• [Prompt]: Please transcribe the data that follows without the pictures, keeping every word the same.

────

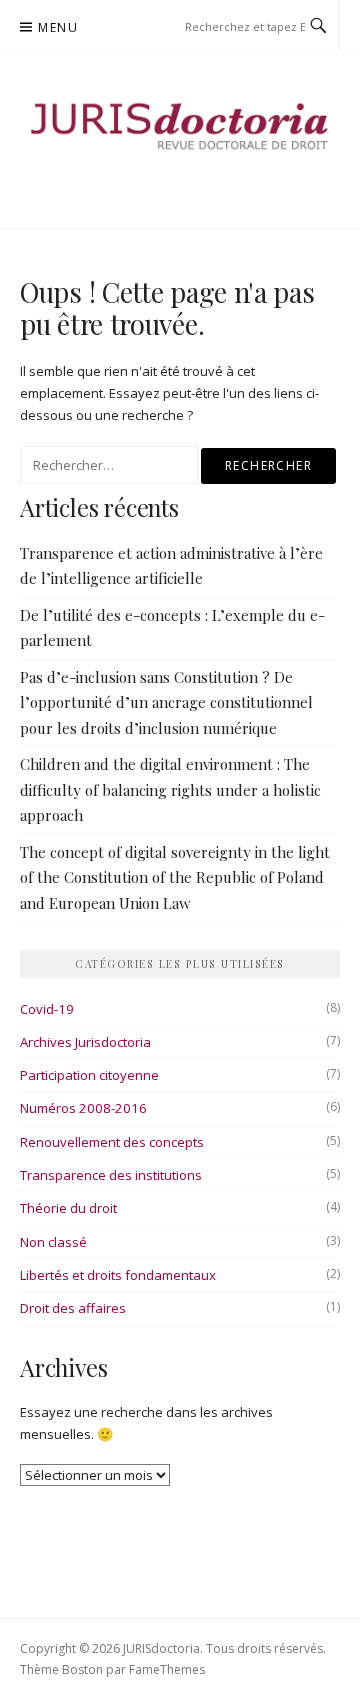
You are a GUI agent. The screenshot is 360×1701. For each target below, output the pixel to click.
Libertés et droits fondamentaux (118, 1275)
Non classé (53, 1242)
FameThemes (167, 1669)
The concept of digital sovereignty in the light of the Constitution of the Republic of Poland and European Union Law (175, 877)
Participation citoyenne (89, 1075)
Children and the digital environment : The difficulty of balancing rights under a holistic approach (170, 789)
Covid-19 (47, 1009)
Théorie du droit (68, 1208)
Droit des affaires (73, 1308)
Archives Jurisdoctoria (85, 1042)
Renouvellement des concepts (112, 1142)
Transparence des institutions (111, 1175)
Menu (58, 27)
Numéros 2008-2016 (83, 1108)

────

• [Written reply]:
You are a GUI agent. The screenshot is 360×1701. For each target below, output the pixel to click.
Libertés et droits fondamentaux (118, 1275)
Non classé (53, 1242)
FameThemes (167, 1669)
The concept of digital sovereignty in the light of the Constitution of the Republic of Poland and European Union Law (175, 877)
Participation citoyenne (89, 1075)
Children and the digital environment : The difficulty of balancing rights under a holistic approach (170, 789)
Covid-19 (47, 1009)
Théorie du droit (68, 1208)
Droit des affaires (73, 1308)
Archives Jurisdoctoria (85, 1042)
Renouvellement des concepts (112, 1142)
Transparence des institutions (111, 1175)
Menu (58, 27)
Numéros 2008-2016 (83, 1108)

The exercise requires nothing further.